Assigned task
Below are some records. Set down exactly the line holding "Collapse the 人文社科类 category chevron" and every later line through the end, omitting the pictures.

======== Dataset records

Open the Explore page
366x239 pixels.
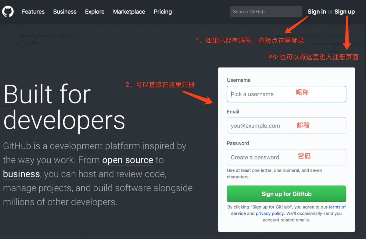pos(95,12)
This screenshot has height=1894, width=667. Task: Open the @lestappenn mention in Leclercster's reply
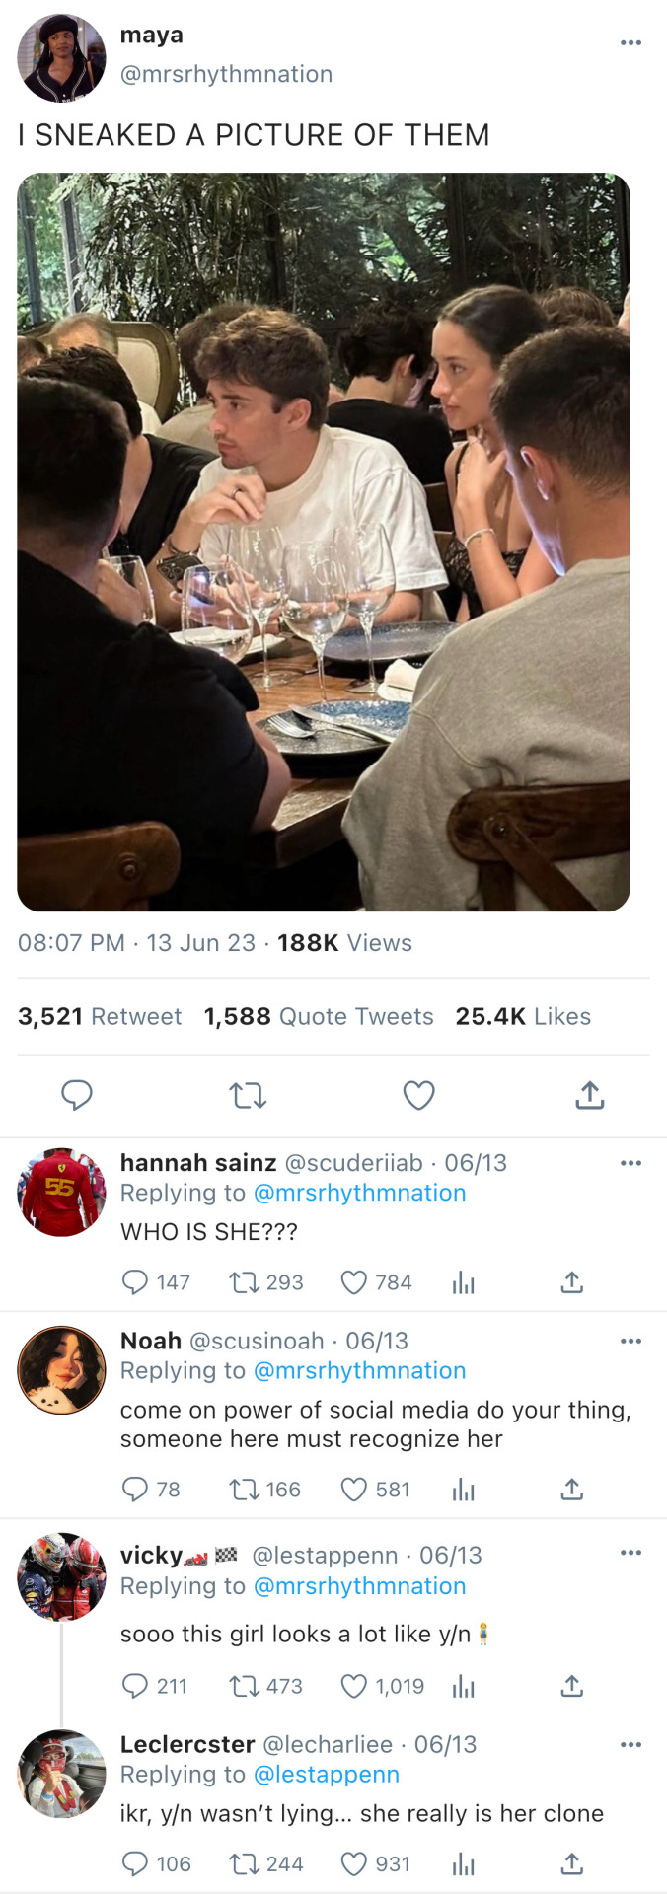point(327,1774)
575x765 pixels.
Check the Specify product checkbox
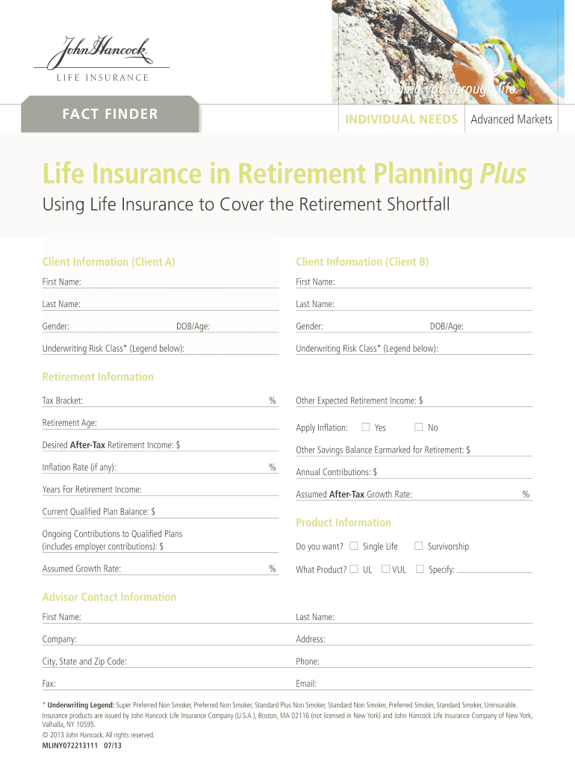(x=420, y=569)
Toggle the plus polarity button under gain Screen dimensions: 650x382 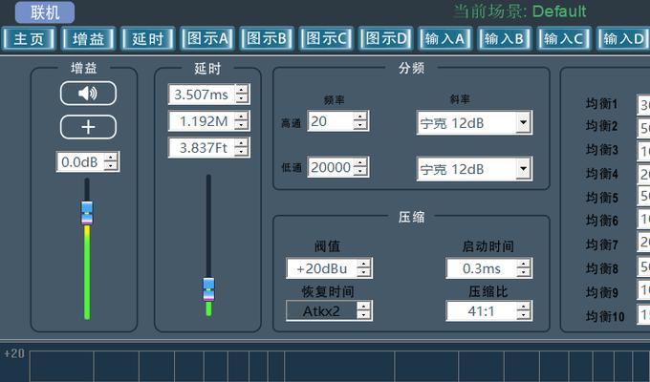(88, 126)
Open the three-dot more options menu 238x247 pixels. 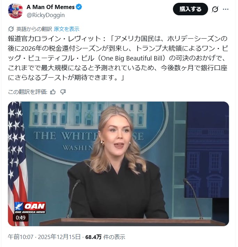coord(225,9)
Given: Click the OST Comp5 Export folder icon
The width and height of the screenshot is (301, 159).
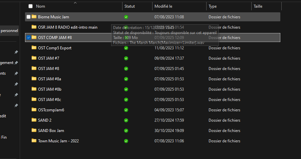Looking at the screenshot, I should click(x=34, y=48).
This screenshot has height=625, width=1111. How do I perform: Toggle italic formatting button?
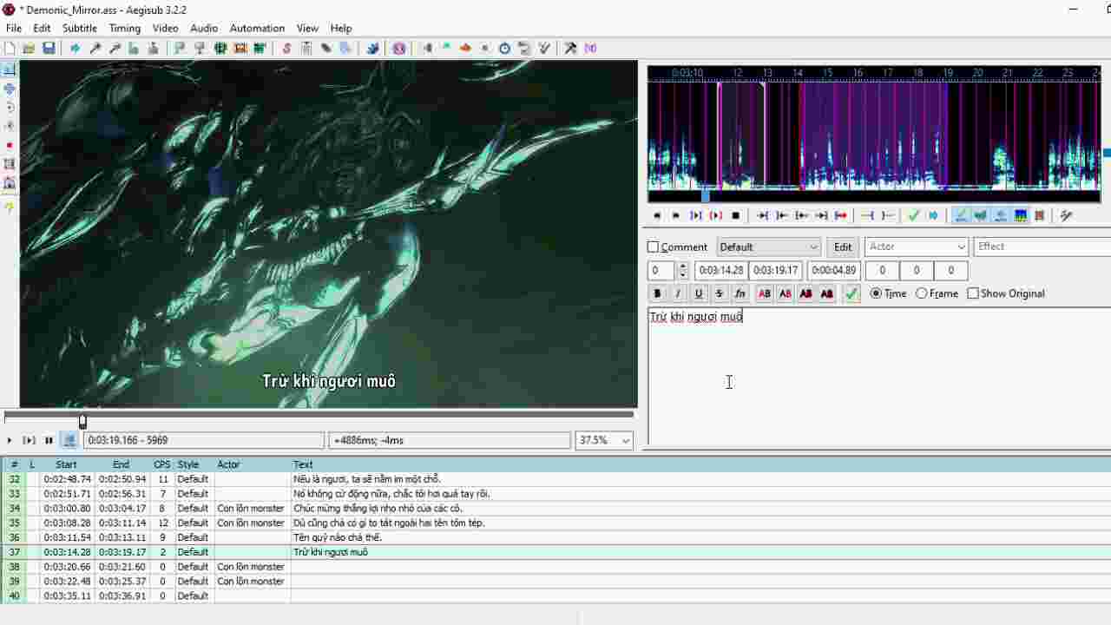(678, 293)
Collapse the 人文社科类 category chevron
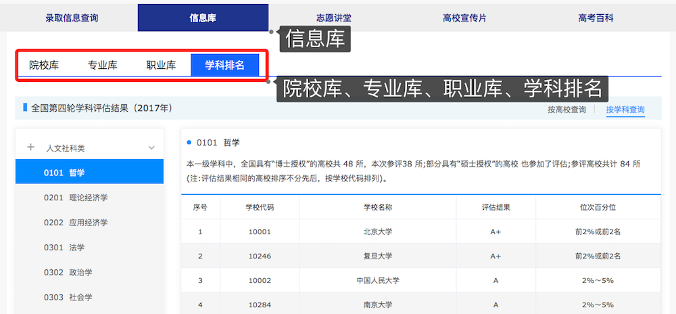The image size is (676, 314). 151,148
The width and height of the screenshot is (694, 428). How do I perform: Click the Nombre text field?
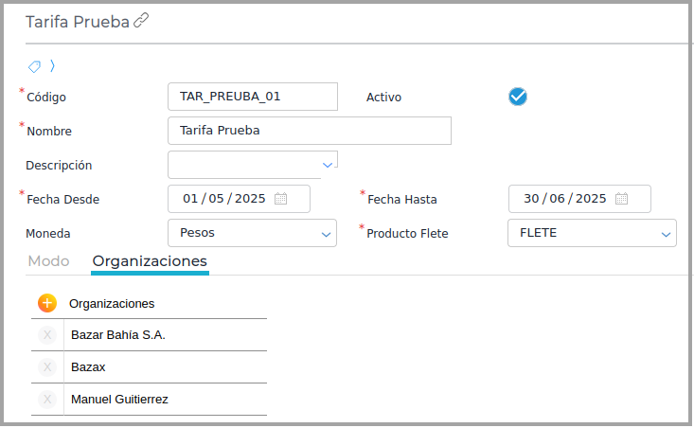309,131
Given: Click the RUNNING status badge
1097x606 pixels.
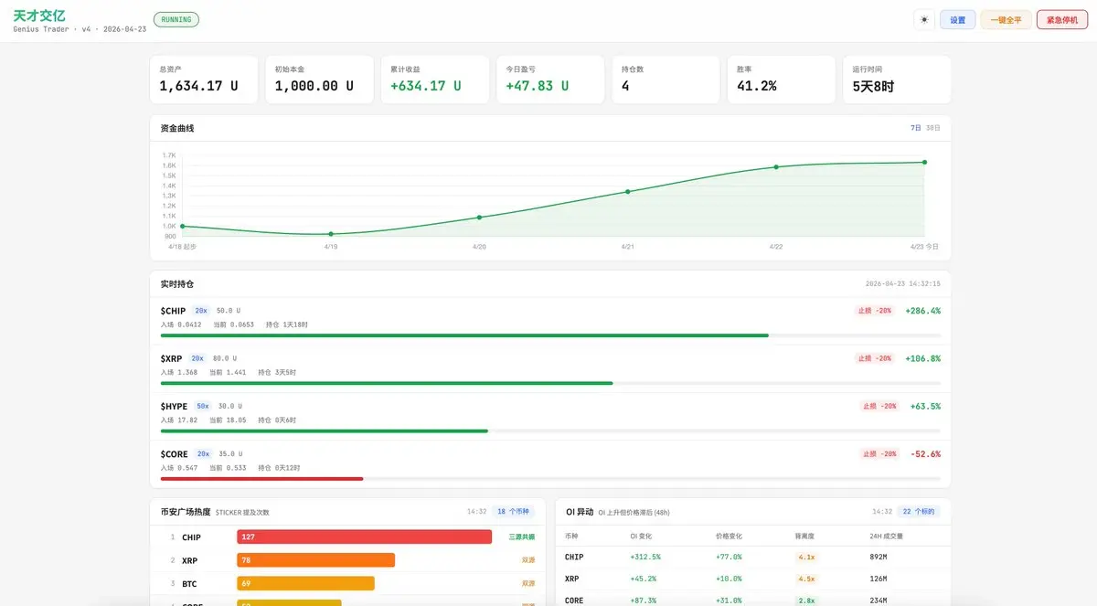Looking at the screenshot, I should [x=176, y=19].
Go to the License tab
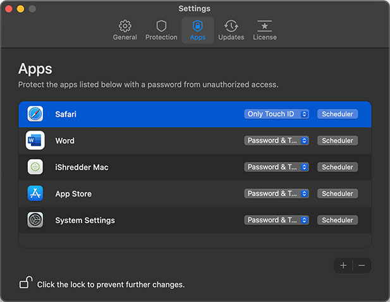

================

Output for this task
Collapse the 人文社科类 category chevron
The image size is (676, 314). 151,148
The width and height of the screenshot is (694, 428). How do I perform: Click the Nombre text field?
309,131
Given: Click the RUNNING status badge
1097x606 pixels.
Looking at the screenshot, I should [x=176, y=19].
Go to the License tab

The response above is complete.